Sunday, February 16, 2014

Everyone a Speculator

The anti-Gatsby
To watch Martin Scorsese's unbridled Bacchanalia, The Wolf of Wall Street, the 80s and 90s were just one big fuckfest for stockbrokers in New York.  He follows the life of Jordan Belfort, a real life figure through the eyes of Leonardo DiCaprio, as a kind of anti-Gatsby.  It wasn't power or even prestige Jordan was after, but rather the pursuit of money and all the pleasures it provides.  Daisy in this case was a former Miller Light girl who now had her own lingerie line.

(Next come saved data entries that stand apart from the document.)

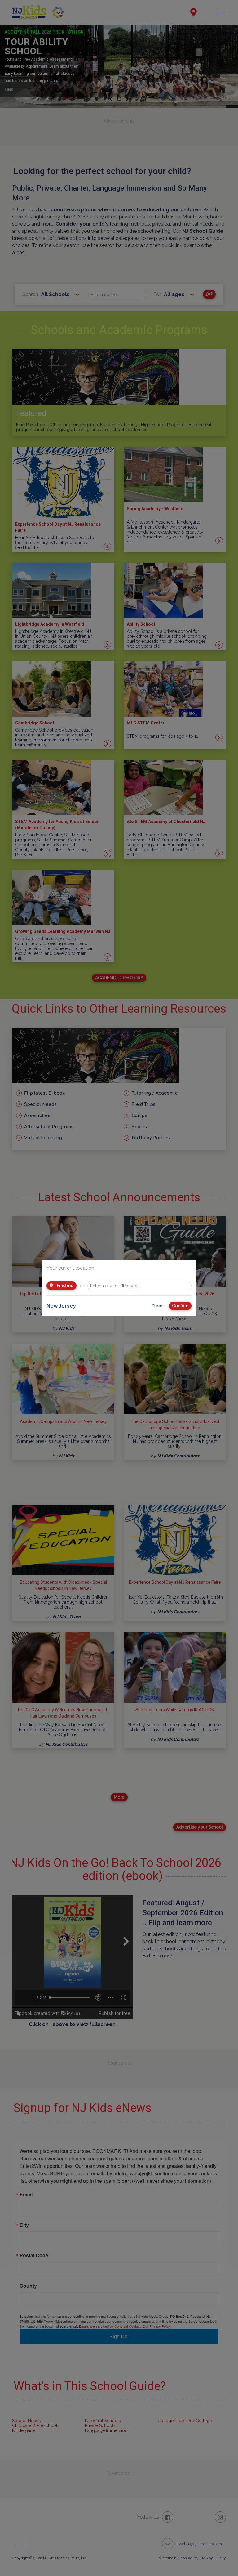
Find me (64, 1285)
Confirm (180, 1305)
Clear (157, 1306)
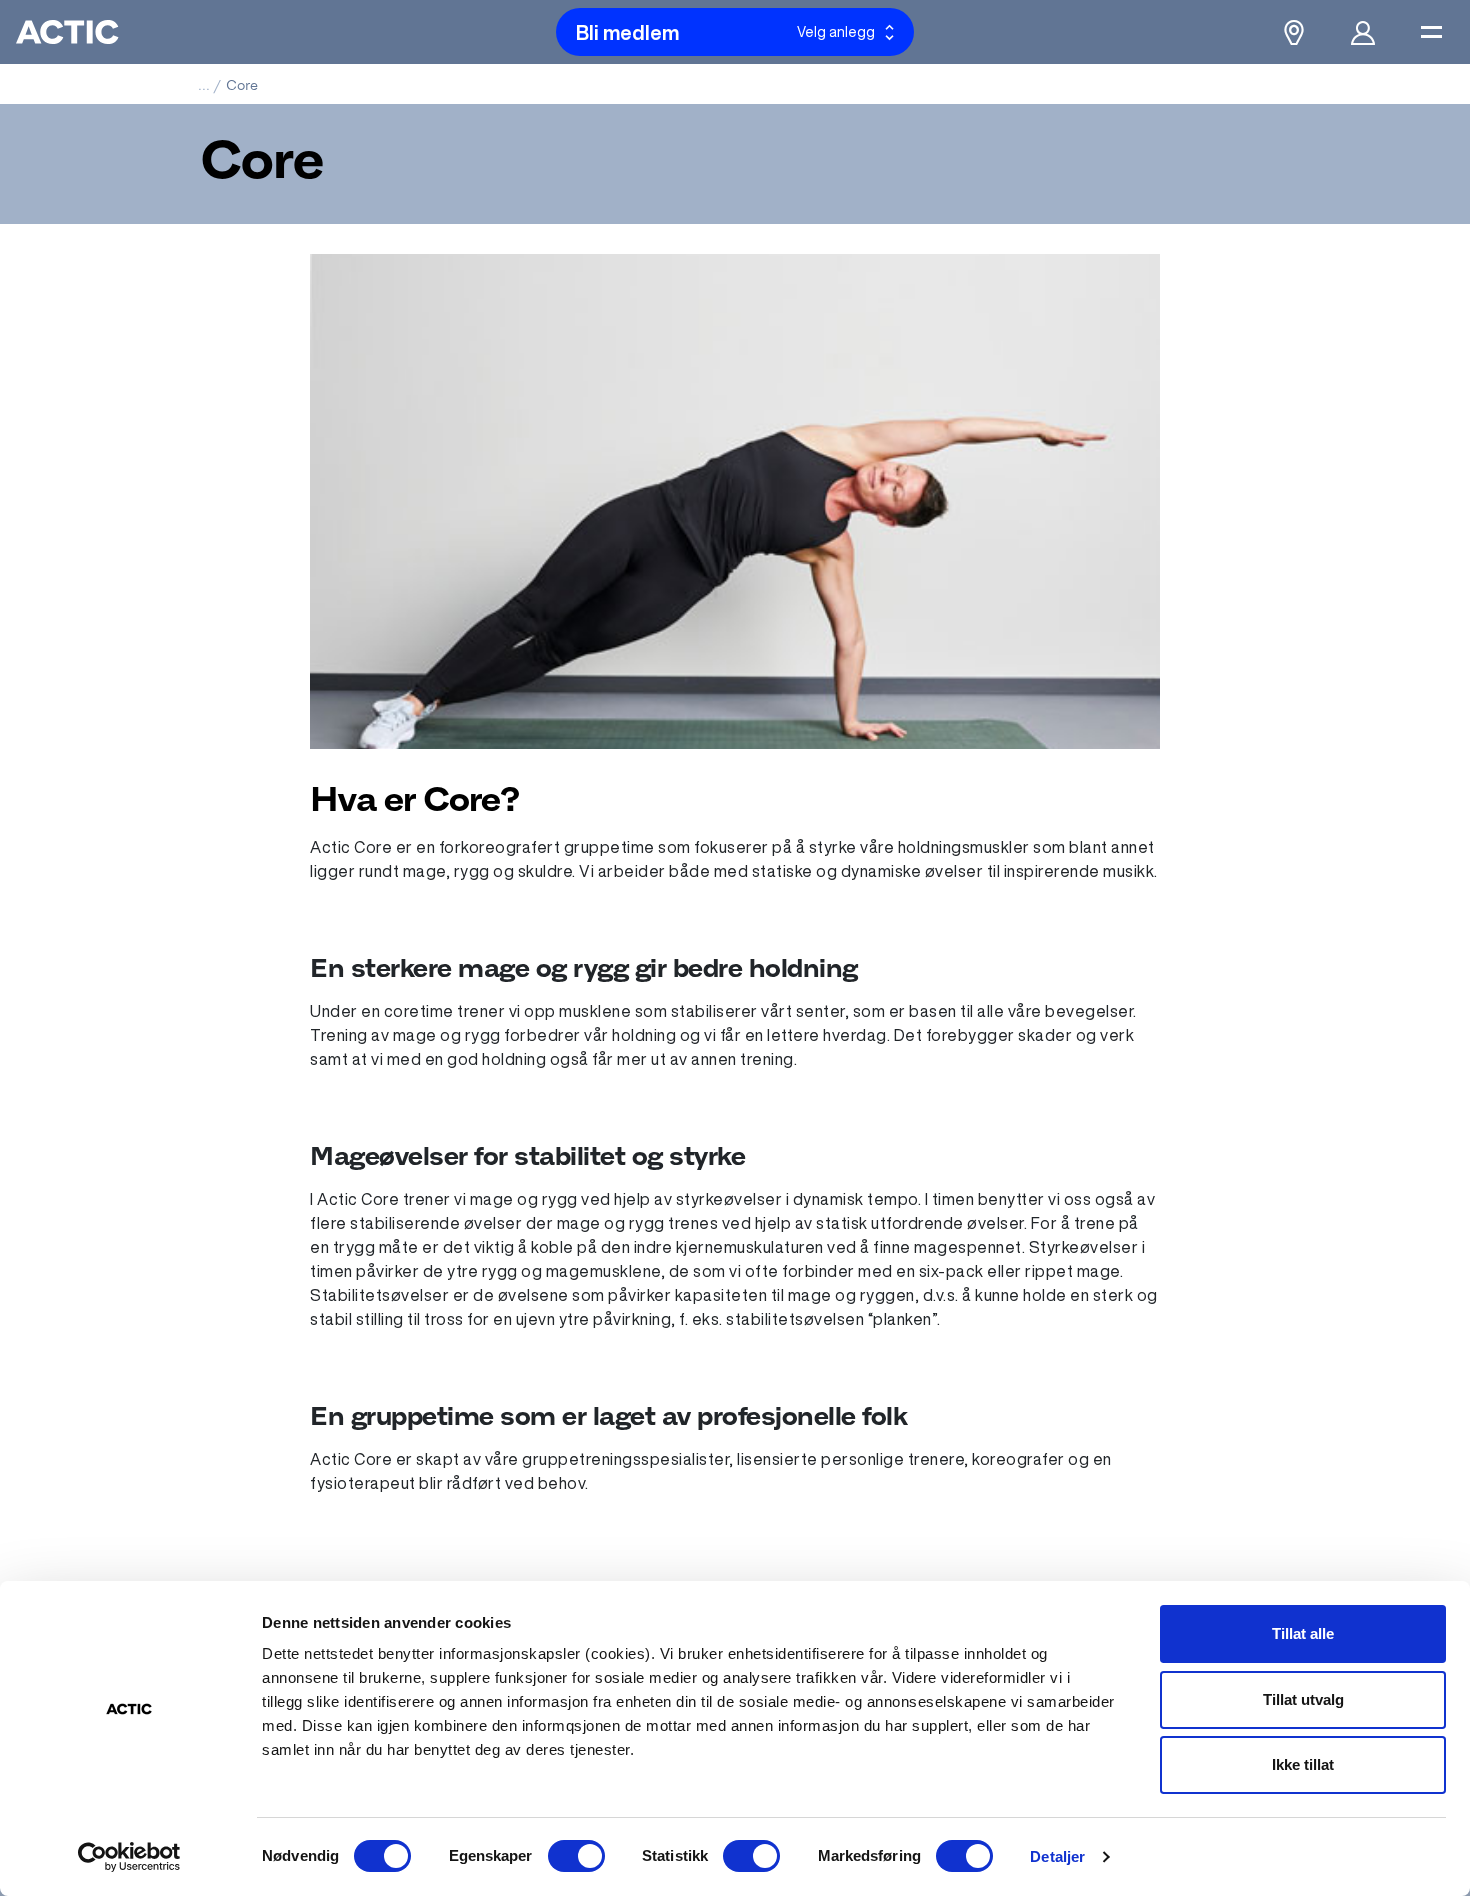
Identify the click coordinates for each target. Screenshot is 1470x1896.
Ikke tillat (1303, 1764)
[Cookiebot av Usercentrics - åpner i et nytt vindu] (129, 1857)
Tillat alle (1303, 1633)
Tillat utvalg (1303, 1699)
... (204, 85)
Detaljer (1057, 1856)
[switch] (576, 1856)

The narrative is filled with many memorable lines, probably taken from the book, and destined to be aped, much like Gordon Gekko's quotes from Oliver Stone's 1987 Wall Street, which prophetically took place the same year the stock market crashed.  This is where this new movie begins, so some might see it as a sequel of sorts, showing how young stockbrockers picked up the pieces, in this case penny stocks, and moved on.

The world is my oyster
Belfort apparently made quite a name for himself but this was the first time I heard of him.  I thought Scorsese had come up with his own interpretation of the life and times of Michael Milken, the fastest any man had come to amassing his first billion (four years) before the cybertech age.  Jordan was apparently encouraged by Tommy Chong to pen his memoirs while in prison, and his story previously served as the inspiration for Boiler Room, a much less glamorous movie led by Ben Affleck.

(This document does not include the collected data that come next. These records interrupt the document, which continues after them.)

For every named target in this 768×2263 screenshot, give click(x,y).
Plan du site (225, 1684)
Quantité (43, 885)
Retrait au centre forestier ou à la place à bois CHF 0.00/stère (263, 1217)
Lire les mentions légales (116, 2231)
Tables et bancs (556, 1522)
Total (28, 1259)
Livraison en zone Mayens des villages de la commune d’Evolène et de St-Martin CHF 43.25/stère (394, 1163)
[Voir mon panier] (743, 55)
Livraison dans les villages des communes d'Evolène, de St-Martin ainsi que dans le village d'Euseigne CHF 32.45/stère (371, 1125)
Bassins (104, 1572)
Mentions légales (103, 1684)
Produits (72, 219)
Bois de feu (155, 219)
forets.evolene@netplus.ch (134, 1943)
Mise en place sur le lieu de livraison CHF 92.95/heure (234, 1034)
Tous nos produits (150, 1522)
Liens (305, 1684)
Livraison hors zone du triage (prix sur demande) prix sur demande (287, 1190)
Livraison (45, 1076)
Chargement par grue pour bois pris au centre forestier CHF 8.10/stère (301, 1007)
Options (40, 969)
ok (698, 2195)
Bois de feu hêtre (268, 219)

It reminded me a lot of Glengarry Glen Ross, especially when DiCaprio's Jordan is exhorting his traders to push the Steve Madden IPO, but Scorsese pumps up the volume and turns this one into a wild ride much like De Palma's classic Scarface, as his Belfort snorts his way to the top of Wall Street, not much unlike Tony Montana.   A success story in hyper drive.

The most amusing aspect of this film is the evangelical quality.  Jordan becomes a kind of latter day saint in the eyes of his disciples, a group of 20 he literally picks off the street, who become loyal to him as he lets them in on his trading secrets.  He moves from taking advantage of the average joe to fleecing the rich on penny stocks which were virtually unregulated at the time.  He pumps up his crew like a motivational speaker, creating a excessively crude environment in his office where virtually anything goes.  He had to ban sex in he bathrooms because it had gotten out of control.  Ultimately, Donnie Azoff, as played by Jonah Hill, proves to be his Judas Iscariot.

Scorsese talking sex
Drugs and sex figure prominently in this film.  Not only are there copious acts of sex, but "fuck" was apparently uttered a record 500 times, earning the film an NC-17 rating.  It seemed like it was just one big orgy with these young fat cats walking around with rolls of Ben Franklins in their pockets, pushing penny stocks on an unsuspecting public which was desperate for any bit of change during the malingering recession.  This turned into a wild period of speculation in the 90s, fueling a hi-tech boom that hit its bubble around 1998, when it eventually all caught up to Belfort, and he was indicted for securities fraud and money laundering.

You figure the real Jordan was much more prosaic.  DiCaprio appears to roll in the billions with a yacht that makes him look like a James Bond villain, whereas the real Belfort apparently was only able to strip about $200 million off his clients, and forced to pay back half in restitution.  Apparently, he never got much beyond $10 million before his probation was over and is now fighting attempts to take the profits from his books and movie rights.

It's not like this film sheds any light on the period.  Instead, Scorsese revels in the conspicuous display of wealth much like he did in Casino.  I guess Kyle Chandler offers some kind of moral center as FBI agent Patrick Denham, but he plays his role with the deadpan quality of a 40s private dick.  Scorsese has these first-person narratives down pat and stings you along for nearly 3 hours on Jordan Belfort's wild ride.